In the first quarter, Large Cap Growth stocks posted an average earnings surprise of 31.2%, and since the analyst community have revised their average annual earnings estimate 17.8% higher in past three months, I am expecting another round of big earnings surprises.
I am often asked about what can go wrong to derail the stock market. The Biden Administration will likely have to comment on the Defense Department’s UFO report in June on the “tic tac” vessels that have been tormenting the Navy. Frankly, I am surprised that Hollywood has not made a move about these UFOs, but maybe that will happen next year. An extraneous event, like shocking UFO news, a major West Coast earthquake or the Yellowstone volcano erupting are about all that I can foresee that could potential derail the stock market in the upcoming months amidst a robust global economic recovery.
Tax Reforms
The Biden Administration is now fighting the Democratic Party over proposed tax changes (e.g., the SALT deduction), military aid to Israel, the border chaos, infrastructure spending, so the honeymoon is over because the infighting in Washington D.C. is escalating. As a result, I do not expect any significant tax reform until early 2022, if at all. West Virginia Senator Joe Manchin remains the most powerful person in Washington D.C., since he represents the swing vote on any tax reform.
Why has the institutional buying pressure fizzled for some stocks? In the case of Chipotle Mexican Grill, the institutional buying pressure could have ebbed due an acute labor shortage (of low paid workers) and/or the growing chicken shortage (the roosters are less productive according to Tyson Foods). Regardless, of what caused institutional buying pressure to ebb, I do not want to argue with the institutional herds, so I strongly recommend selling good stocks to buy better stocks with higher quantitative grades and more persistent institutional buying pressure.

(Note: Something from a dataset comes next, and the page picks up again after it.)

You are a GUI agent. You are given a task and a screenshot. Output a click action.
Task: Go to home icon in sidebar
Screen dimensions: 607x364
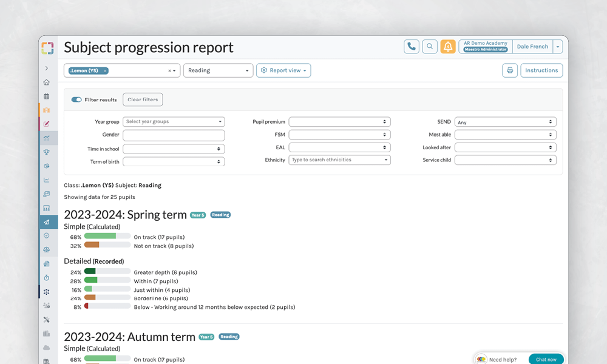(47, 83)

Speaking of arguing, you might have noticed that ARK Investment’s Cathie Wood has been aggressively defending Coinbase, cryptocurrency investing and setting wild price targets for Tesla and Bitcoin. This against the backdrop of China banning financial institutions and payment companies from facilitating transactions in Bitcoin and other cryptocurrencies. Finally, setting a price target for Tesla is just a wild guess, especially in light of the company’s problem with April sales disappointments in China and Europe as well as the fact that Stellantis declared it will no longer buy carbon tax credits from Tesla, which have accounted for virtually all of Tesla’s earnings for the past several quarters.
In general, don’t argue with institutional analysts, news media and other catalysts that trigger institutional buying pressure. The stock market is really a manic crowd and we do not want to be stampeded by institutional investors that follow the analyst community and new media.